Work order:
Some entries follow. Reproduce exactly the lines starting at the one with "This screenshot has height=596, width=813." and stopping after the one with "Task: Open the 网上调查 link".

======== Data in this exercise ========

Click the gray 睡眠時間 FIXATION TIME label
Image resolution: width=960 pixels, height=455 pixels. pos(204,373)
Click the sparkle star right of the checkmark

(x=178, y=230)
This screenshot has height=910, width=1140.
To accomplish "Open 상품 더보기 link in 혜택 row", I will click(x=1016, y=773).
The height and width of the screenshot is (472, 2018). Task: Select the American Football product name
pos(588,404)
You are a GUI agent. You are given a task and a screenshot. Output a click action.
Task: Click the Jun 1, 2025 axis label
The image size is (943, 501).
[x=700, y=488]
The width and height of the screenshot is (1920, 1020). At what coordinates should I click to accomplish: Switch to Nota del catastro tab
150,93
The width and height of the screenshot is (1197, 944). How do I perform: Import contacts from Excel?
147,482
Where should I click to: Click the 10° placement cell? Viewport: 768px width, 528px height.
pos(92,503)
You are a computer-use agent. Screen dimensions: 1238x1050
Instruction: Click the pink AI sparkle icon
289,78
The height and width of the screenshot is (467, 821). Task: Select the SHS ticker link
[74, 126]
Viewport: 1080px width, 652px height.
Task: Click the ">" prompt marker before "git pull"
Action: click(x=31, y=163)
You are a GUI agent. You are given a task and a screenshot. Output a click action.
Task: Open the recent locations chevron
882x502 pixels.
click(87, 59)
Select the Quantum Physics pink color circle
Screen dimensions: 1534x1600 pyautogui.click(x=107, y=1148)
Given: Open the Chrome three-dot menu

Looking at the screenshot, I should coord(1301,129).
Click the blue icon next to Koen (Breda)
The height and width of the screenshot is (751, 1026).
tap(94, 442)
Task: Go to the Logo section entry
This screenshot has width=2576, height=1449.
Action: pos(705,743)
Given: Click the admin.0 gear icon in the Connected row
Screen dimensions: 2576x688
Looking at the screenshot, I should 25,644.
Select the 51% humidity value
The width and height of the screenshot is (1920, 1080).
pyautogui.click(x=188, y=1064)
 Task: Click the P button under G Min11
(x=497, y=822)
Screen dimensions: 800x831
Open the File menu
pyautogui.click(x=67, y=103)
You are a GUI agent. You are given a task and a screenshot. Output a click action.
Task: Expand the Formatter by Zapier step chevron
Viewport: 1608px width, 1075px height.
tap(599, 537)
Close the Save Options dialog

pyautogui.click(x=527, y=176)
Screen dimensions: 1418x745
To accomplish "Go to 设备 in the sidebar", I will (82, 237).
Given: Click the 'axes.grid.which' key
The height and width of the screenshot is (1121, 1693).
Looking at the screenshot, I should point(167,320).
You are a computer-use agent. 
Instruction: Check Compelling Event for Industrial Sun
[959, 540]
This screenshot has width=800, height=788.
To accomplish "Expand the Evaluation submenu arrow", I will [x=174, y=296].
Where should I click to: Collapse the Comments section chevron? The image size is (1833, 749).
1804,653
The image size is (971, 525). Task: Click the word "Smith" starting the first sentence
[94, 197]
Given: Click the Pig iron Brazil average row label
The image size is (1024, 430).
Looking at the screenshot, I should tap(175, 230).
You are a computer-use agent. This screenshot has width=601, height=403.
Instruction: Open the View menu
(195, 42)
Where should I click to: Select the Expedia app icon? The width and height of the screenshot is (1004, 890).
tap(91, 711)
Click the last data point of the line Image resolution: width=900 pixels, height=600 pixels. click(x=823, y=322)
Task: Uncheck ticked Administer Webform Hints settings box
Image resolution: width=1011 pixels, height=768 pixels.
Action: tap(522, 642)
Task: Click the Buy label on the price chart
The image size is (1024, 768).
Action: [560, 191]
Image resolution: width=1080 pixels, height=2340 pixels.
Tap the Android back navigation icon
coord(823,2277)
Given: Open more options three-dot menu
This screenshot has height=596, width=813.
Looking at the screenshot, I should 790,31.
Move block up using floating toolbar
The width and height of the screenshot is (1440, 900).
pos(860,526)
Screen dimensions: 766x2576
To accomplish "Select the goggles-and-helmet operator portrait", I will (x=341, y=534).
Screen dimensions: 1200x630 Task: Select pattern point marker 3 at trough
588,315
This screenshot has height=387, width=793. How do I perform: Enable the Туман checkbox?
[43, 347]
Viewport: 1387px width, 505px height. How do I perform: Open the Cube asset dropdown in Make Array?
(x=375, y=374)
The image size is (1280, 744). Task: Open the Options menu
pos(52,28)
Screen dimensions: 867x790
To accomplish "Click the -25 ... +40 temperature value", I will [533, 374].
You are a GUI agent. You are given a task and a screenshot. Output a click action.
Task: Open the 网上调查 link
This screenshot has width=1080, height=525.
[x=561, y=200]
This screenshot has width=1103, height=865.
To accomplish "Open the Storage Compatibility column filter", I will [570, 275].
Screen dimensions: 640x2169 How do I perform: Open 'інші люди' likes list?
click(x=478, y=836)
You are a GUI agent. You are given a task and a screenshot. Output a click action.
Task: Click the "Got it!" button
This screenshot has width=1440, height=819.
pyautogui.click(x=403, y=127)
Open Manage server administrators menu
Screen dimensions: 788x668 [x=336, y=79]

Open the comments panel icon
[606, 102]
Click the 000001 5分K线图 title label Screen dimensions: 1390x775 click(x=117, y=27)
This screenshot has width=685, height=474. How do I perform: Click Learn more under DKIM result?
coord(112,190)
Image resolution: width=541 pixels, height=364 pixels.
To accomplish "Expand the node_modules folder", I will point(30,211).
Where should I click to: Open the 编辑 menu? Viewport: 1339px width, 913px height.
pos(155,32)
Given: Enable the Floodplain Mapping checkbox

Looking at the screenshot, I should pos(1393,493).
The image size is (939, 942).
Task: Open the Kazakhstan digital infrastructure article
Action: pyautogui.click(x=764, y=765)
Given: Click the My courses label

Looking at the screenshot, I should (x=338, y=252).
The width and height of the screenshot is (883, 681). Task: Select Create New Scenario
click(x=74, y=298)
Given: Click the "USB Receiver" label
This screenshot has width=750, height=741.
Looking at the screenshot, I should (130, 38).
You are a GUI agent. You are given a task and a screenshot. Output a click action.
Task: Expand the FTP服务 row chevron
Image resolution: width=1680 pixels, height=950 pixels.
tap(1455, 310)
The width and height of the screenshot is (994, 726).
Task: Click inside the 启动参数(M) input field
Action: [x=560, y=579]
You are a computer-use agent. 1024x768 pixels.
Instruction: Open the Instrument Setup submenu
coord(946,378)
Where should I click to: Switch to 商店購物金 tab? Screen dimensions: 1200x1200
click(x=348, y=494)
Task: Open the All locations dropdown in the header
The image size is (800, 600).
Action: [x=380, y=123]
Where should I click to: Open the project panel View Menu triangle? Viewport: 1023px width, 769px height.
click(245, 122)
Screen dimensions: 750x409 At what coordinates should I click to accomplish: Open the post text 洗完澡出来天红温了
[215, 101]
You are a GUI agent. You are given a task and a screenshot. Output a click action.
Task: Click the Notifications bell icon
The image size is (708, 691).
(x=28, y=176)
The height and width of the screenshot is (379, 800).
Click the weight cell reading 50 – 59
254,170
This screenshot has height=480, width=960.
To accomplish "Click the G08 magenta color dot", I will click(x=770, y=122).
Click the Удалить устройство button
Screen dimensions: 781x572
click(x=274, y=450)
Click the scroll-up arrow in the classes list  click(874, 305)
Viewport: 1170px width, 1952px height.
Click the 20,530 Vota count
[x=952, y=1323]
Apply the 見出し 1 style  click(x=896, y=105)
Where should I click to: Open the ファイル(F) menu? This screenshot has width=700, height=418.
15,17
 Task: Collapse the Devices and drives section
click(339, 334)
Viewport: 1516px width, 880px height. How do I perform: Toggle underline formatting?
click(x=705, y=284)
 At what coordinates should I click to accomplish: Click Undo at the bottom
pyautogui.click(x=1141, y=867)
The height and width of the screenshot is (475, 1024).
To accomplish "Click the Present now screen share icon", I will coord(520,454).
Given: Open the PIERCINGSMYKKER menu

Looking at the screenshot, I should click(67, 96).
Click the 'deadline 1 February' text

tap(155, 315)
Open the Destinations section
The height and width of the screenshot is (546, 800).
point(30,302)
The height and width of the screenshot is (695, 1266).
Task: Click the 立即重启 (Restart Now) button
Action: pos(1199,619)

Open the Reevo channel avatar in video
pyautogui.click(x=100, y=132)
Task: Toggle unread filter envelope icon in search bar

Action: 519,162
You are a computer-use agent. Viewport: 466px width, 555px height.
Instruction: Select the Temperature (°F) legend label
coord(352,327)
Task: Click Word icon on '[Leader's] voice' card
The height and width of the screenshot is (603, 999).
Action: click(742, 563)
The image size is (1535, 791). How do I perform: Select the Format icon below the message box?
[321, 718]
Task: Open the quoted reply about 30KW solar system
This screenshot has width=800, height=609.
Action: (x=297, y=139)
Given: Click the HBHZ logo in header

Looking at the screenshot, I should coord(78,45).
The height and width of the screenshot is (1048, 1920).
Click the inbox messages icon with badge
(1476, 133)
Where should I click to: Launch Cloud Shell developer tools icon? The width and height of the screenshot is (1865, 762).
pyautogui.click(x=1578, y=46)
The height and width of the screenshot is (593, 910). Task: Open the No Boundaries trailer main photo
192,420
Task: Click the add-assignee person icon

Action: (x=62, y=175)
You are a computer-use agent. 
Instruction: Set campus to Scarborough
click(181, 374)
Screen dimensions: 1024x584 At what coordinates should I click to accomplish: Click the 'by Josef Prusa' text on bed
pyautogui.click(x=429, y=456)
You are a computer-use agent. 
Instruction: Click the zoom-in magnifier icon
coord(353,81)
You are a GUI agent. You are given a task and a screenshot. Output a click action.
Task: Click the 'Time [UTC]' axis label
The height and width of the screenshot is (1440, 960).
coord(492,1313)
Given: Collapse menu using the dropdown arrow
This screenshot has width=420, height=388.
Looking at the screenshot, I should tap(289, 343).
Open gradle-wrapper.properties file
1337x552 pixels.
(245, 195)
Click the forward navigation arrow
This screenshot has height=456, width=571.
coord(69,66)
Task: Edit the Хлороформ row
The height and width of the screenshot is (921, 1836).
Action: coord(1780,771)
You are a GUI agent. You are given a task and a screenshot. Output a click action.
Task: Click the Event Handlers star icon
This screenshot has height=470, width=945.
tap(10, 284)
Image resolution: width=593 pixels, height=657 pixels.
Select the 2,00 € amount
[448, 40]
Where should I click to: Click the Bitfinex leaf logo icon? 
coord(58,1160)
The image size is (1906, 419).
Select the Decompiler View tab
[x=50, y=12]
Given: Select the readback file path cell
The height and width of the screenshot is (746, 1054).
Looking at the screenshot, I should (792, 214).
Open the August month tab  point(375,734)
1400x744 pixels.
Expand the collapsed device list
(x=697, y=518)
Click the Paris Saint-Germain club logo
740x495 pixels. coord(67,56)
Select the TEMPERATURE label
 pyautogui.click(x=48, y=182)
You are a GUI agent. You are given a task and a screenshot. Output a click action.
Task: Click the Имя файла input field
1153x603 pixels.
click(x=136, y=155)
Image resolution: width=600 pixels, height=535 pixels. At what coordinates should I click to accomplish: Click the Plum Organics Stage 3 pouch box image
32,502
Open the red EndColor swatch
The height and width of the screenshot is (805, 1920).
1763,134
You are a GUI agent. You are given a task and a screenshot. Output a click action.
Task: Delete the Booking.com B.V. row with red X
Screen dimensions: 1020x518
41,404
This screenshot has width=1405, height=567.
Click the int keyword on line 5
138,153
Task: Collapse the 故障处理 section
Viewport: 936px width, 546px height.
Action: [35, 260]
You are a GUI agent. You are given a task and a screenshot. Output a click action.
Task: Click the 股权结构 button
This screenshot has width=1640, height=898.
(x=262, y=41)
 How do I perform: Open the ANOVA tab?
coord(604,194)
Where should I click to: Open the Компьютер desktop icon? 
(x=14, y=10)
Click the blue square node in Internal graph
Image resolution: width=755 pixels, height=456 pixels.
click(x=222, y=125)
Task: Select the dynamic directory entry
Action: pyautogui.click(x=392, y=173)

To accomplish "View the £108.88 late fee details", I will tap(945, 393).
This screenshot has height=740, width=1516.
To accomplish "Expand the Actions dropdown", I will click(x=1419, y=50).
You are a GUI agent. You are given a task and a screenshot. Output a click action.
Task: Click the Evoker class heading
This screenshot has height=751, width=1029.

========

Written response:
This screenshot has height=596, width=813.
Looking at the screenshot, I should 790,31.
Move block up using floating toolbar
The width and height of the screenshot is (1440, 900).
pos(860,526)
Screen dimensions: 766x2576
To accomplish "Select the goggles-and-helmet operator portrait", I will (x=341, y=534).
Screen dimensions: 1200x630 Task: Select pattern point marker 3 at trough
588,315
This screenshot has height=387, width=793. How do I perform: Enable the Туман checkbox?
[43, 347]
Viewport: 1387px width, 505px height. How do I perform: Open the Cube asset dropdown in Make Array?
(x=375, y=374)
The image size is (1280, 744). Task: Open the Options menu
pos(52,28)
Screen dimensions: 867x790
To accomplish "Click the -25 ... +40 temperature value", I will [533, 374].
You are a GUI agent. You are given a task and a screenshot. Output a click action.
Task: Open the 网上调查 link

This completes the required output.